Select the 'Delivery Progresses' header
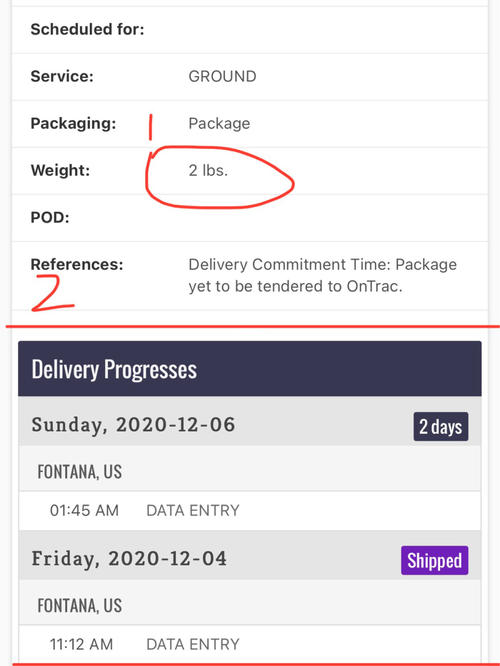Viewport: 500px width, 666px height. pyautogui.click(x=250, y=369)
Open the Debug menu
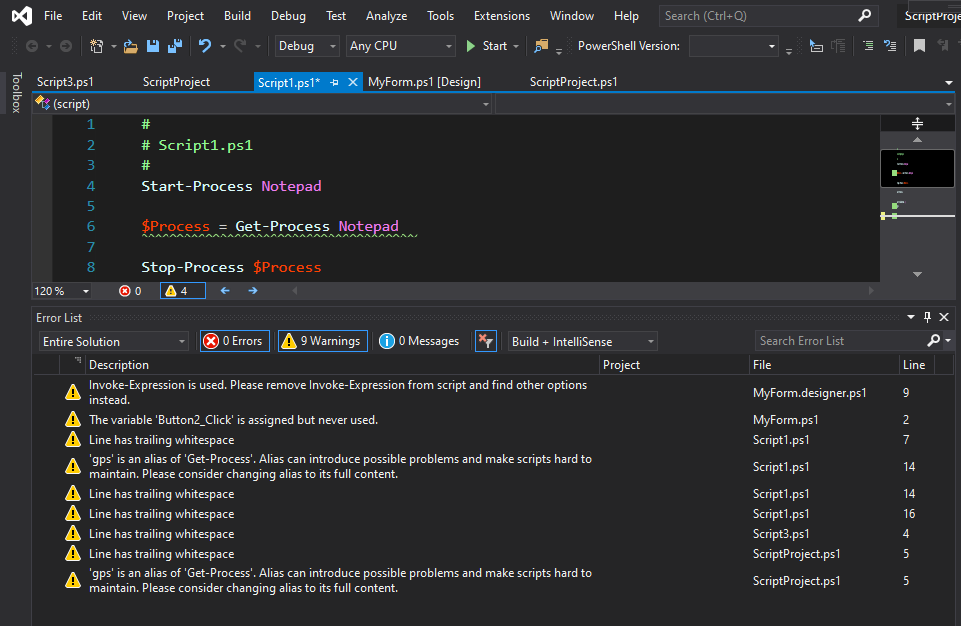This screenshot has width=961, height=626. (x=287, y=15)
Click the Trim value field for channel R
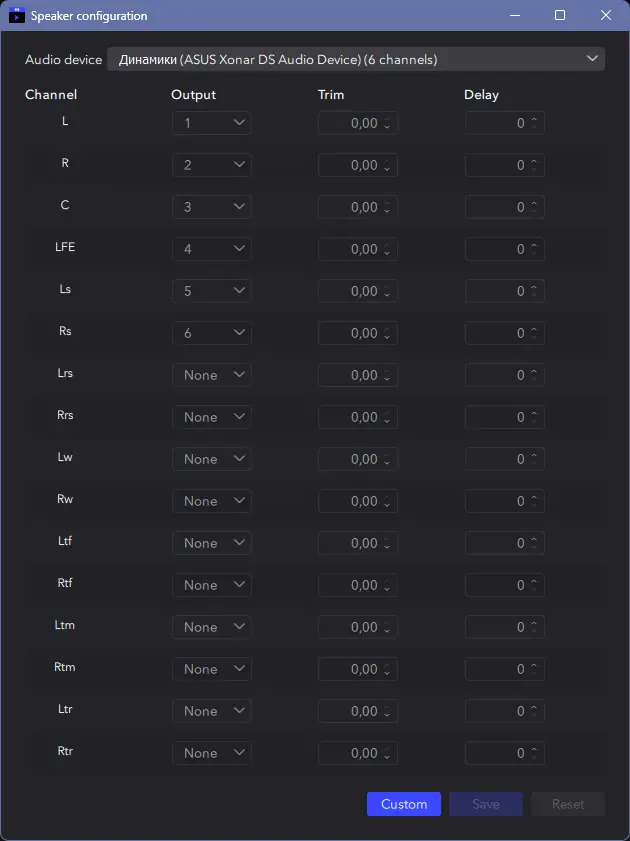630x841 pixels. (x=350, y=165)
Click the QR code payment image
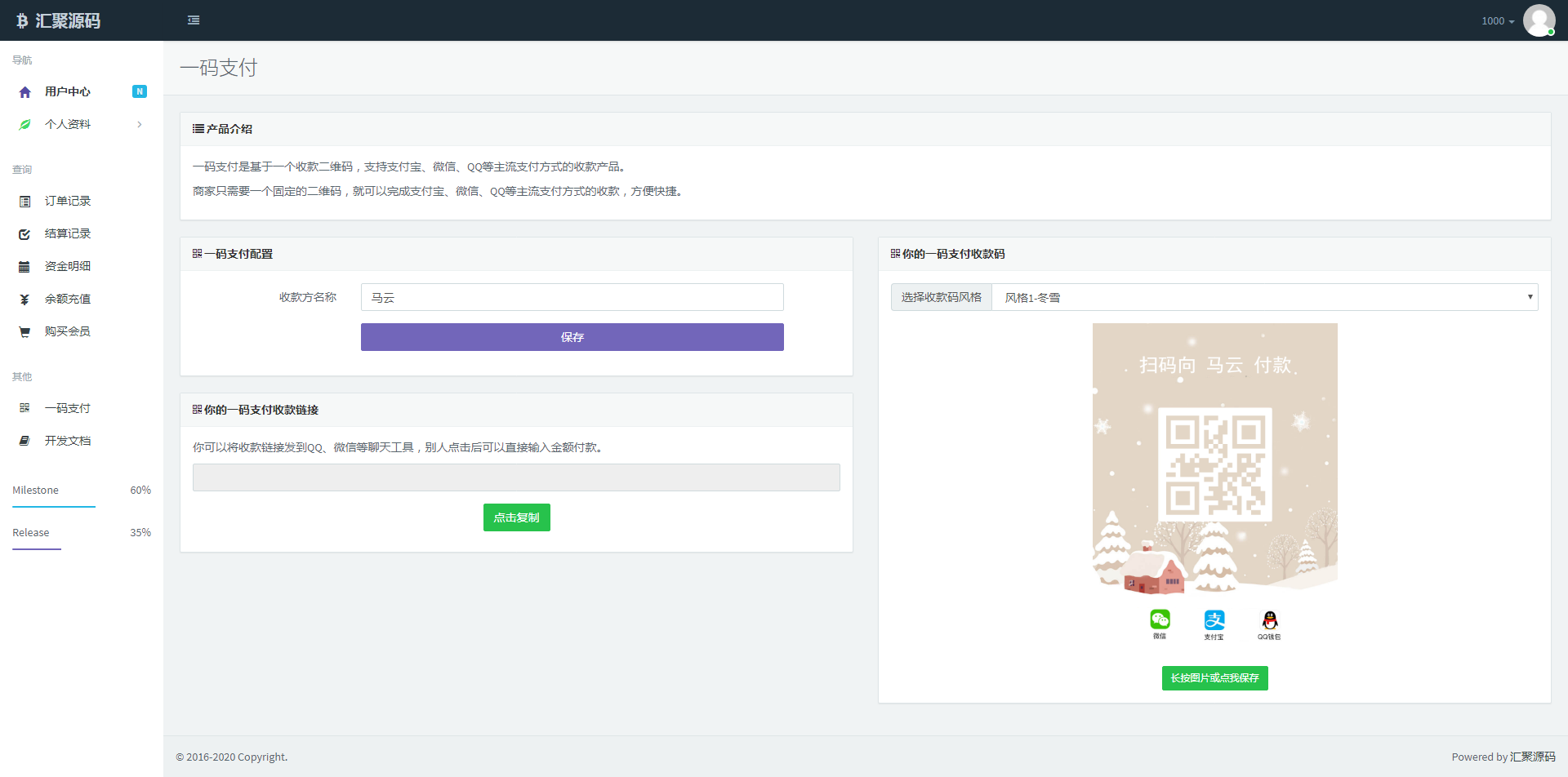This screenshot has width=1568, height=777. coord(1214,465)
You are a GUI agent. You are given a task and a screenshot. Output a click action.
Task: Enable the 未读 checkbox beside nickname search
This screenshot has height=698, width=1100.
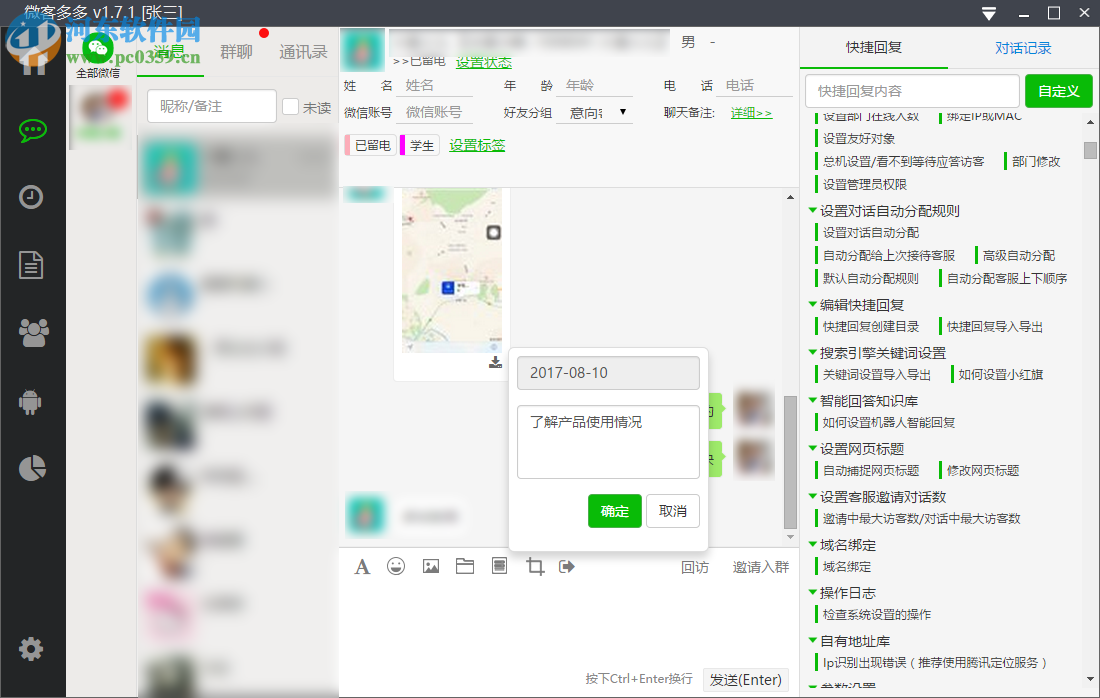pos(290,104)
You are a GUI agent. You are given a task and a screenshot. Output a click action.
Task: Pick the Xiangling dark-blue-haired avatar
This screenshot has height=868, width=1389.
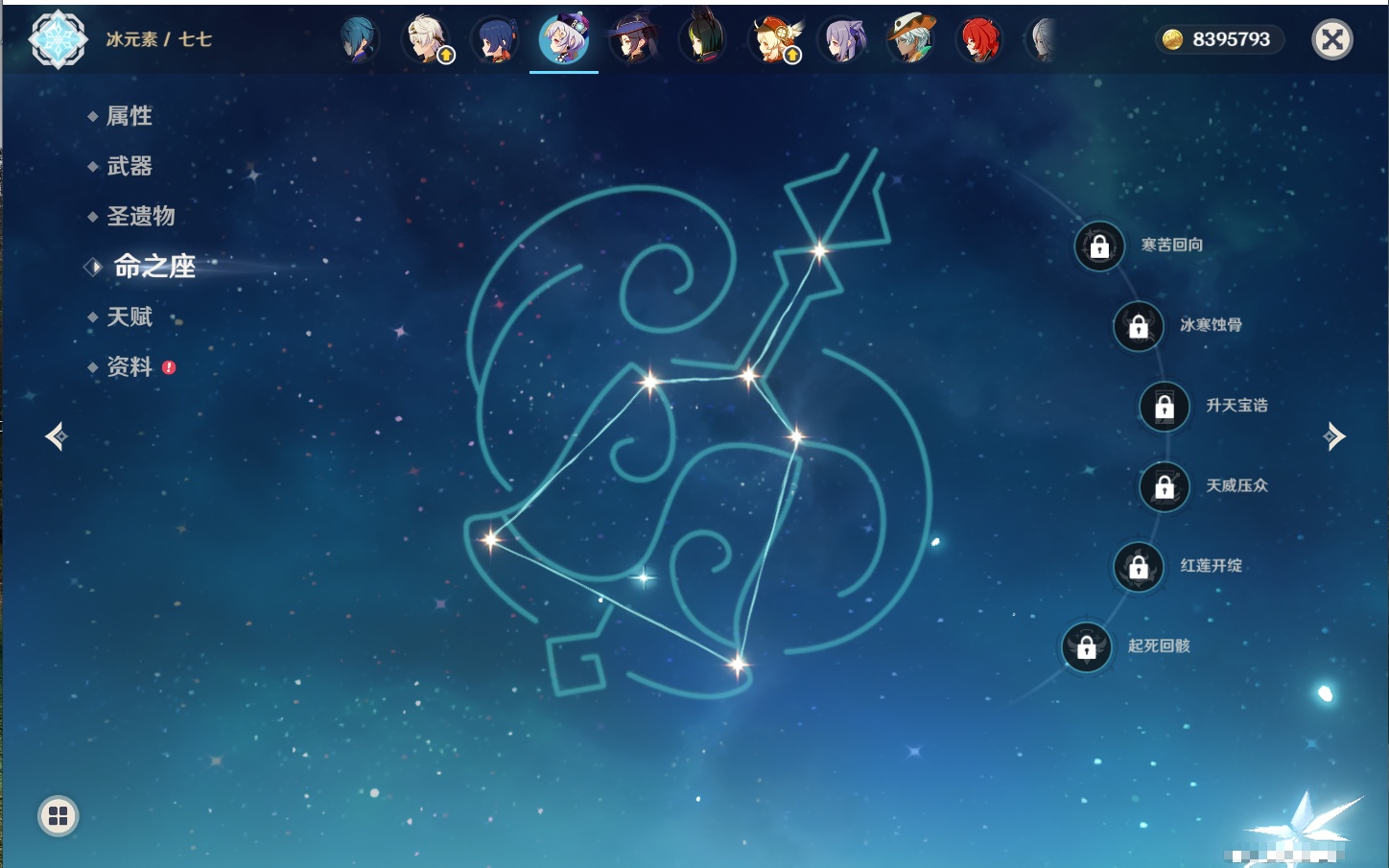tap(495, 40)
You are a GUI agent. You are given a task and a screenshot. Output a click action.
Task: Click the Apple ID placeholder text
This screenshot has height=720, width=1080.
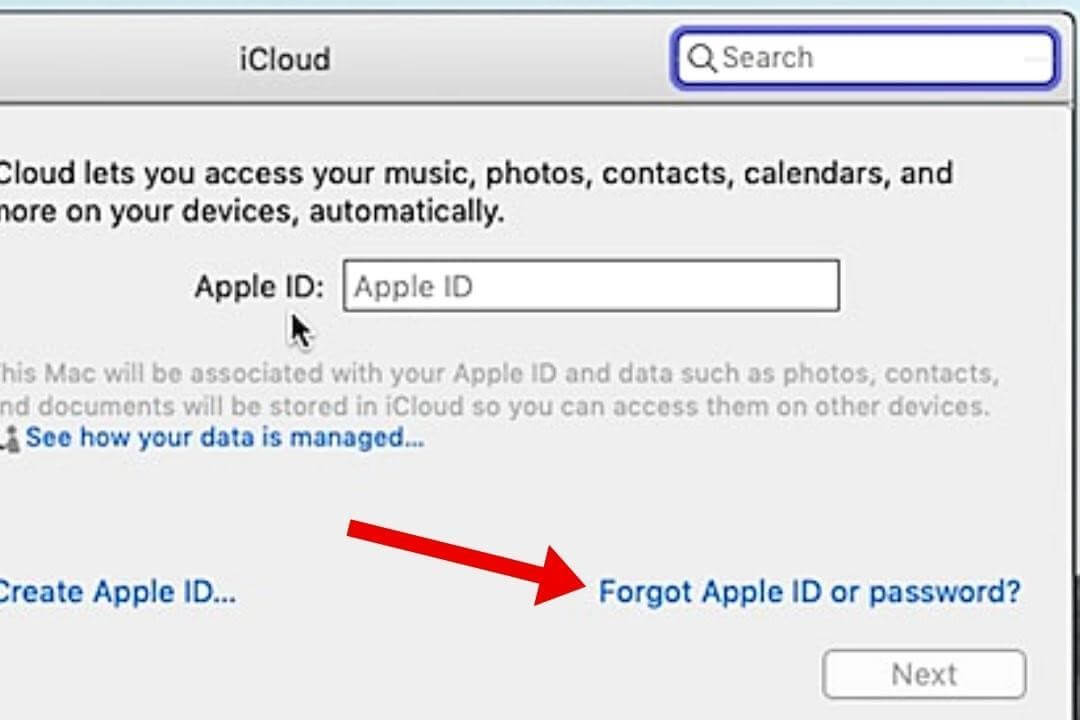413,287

- [Task statement] Write the listing out again in full and unchanged, minus any pictures.

- [Your response]
Select the 'Delivery Progresses' header
Viewport: 500px width, 666px height. pyautogui.click(x=250, y=369)
Open the Debug menu
This screenshot has width=961, height=626. (x=287, y=15)
Click the Trim value field for channel R
630x841 pixels. (x=350, y=165)
Click the QR code payment image
This screenshot has width=1568, height=777. coord(1214,465)
You are a GUI agent. You are given a task and a screenshot. Output a click action.
Task: Enable the 未读 checkbox beside nickname search
This screenshot has height=698, width=1100.
pos(290,104)
You are a GUI agent. You are given a task and a screenshot. Output a click action.
Task: Pick the Xiangling dark-blue-haired avatar
This screenshot has height=868, width=1389.
tap(495, 40)
You are a GUI agent. You are given a task and a screenshot. Output a click action.
Task: Click the Apple ID placeholder text
This screenshot has height=720, width=1080.
413,287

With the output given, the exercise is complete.